For the film, screenwriter William Goldman attributed the phrase to Deep Throat, the informant who took part in revealing the Watergate scandal. However, the phrase is mentioned neither in the non-fiction book that preceded the film, nor in any documentation of the scandal. The book does contain the phrase "The key was the secret campaign cash, and it should all be traced," which Woodward says to Senator Sam Ervin. This may have been condensed to the phrase "follow the money" in the screenwriting process.

History

The phrase Follow the money was mentioned by Henry E. Peterson at the 1974 Senate Judiciary Committee hearings as Earl J. Silbert was nominated to U.S. Attorney. A 1975 book by Clive Borrell and Brian Cashinella, Crime in Britain Today, also uses the phrase.

Since the 1970s, "follow the money" has been used several times in investigative journalism and political debate.

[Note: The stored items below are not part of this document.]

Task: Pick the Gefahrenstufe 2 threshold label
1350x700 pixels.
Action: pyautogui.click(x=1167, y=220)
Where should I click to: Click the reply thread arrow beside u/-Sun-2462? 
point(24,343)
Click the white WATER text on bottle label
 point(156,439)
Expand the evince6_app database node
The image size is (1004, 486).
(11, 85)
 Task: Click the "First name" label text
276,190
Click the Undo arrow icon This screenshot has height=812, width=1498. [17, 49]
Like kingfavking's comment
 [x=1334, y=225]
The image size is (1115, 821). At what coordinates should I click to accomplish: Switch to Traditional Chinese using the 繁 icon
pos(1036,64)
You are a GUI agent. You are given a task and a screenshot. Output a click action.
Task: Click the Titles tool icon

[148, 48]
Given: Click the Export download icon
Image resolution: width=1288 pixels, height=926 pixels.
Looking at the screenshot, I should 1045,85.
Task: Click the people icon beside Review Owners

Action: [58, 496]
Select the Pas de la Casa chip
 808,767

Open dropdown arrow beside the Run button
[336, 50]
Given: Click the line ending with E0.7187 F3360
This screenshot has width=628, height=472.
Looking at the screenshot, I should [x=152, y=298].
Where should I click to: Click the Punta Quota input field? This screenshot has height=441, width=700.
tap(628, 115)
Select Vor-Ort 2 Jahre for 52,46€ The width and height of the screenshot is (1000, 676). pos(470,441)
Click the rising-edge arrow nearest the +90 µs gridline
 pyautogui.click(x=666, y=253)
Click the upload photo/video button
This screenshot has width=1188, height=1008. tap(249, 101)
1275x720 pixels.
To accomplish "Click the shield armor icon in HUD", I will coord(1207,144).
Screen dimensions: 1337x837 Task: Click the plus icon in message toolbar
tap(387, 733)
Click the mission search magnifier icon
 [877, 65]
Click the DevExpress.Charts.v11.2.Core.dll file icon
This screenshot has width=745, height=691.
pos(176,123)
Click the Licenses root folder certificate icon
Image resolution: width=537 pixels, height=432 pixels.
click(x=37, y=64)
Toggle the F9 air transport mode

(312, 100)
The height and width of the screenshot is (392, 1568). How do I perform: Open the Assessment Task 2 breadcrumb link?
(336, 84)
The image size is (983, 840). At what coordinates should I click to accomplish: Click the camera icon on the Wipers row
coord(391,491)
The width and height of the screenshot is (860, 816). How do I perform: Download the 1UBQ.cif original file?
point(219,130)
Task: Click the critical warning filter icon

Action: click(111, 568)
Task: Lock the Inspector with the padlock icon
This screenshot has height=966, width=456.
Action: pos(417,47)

One example is Follow the Money, a series of CBS reports.

In September 2016, the Trump campaign used the phrase in criticizing Hillary Clinton and the Clinton Foundation.

In February 2017, Carl Bernstein used the phrase to encourage reporters to discover President Trump's potential conflicts of interest.

Popular culture

In the 2002 episode "Game Day" (number 9 of the first season) of The Wire, Detective Lester Freamon uses the phrase when investigating the dealings of a Baltimore criminal gang to explain the political difficulty of investigating organized crime, saying "You follow drugs, you get drug addicts and drug dealers. But you start to follow the money, and you don't know where the fuck it's gonna take you".

See also




Unless indicated otherwise, the text in this article is either based on Wikipedia article "Follow the money" or another language Wikipedia page thereof used under the terms of the GNU Free Documentation License; or on research by Jahsonic and friends. See Art and Popular Culture's copyright notice.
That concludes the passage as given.